School of Biological Sciences | PHD
Funding
Unfunded
Reference Number
SBIO-2020-1144
Application Deadline
None specified
Start Date
None specified

Overview

Multiple factors are believed to be responsible for the accelerating extinctions of biodiversity during the Anthropocene. Environmental degradation is widely recognised as the leading factor. However, emerging hypotheses predict that ‘costly’ species traits – sexually-selected displays in particular – can play a key role in predisposing species to declines. This project investigates the link between extinction risk and sexual selection in amphibians globally.
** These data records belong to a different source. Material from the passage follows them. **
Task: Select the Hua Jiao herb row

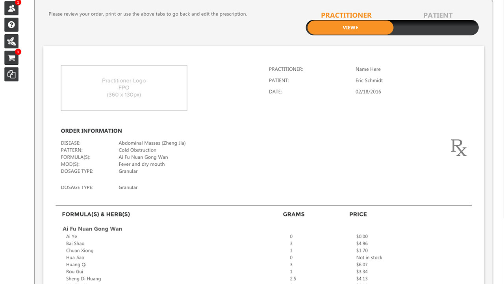Action: coord(224,258)
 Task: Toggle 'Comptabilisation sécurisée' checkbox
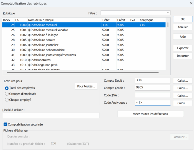tap(5, 124)
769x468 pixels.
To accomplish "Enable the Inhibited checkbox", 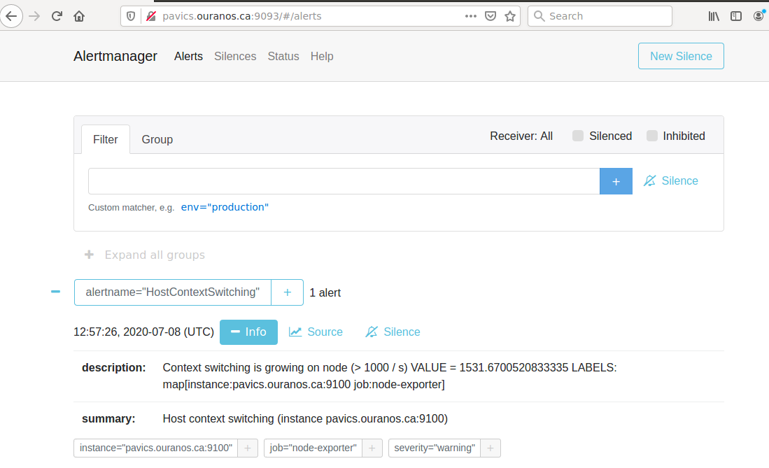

Biodiversity is undergoing alarming declines worldwide. Modern species extinctions are predominantly attributed to environmental factors, mostly climate change and habitat destruction. However, sexual selection –competition over mates – drives evolution of intrinsically ‘costly’ traits (calls, ornaments, displays) that increase chances of population collapses, thus potentially leading to non-ecological extinctions. But, is sexual selection a factor responsible for ongoing species extinctions? Despite its enormous implications for our understanding of current and future global biodiversity, this question remains unresolved. Existing theories linking sexual selection to extinctions make contradictory predictions – some models suggest that sexual selection accelerates extinctions, while others suggest that it mitigates species declines. However, empirical evidence remains limited.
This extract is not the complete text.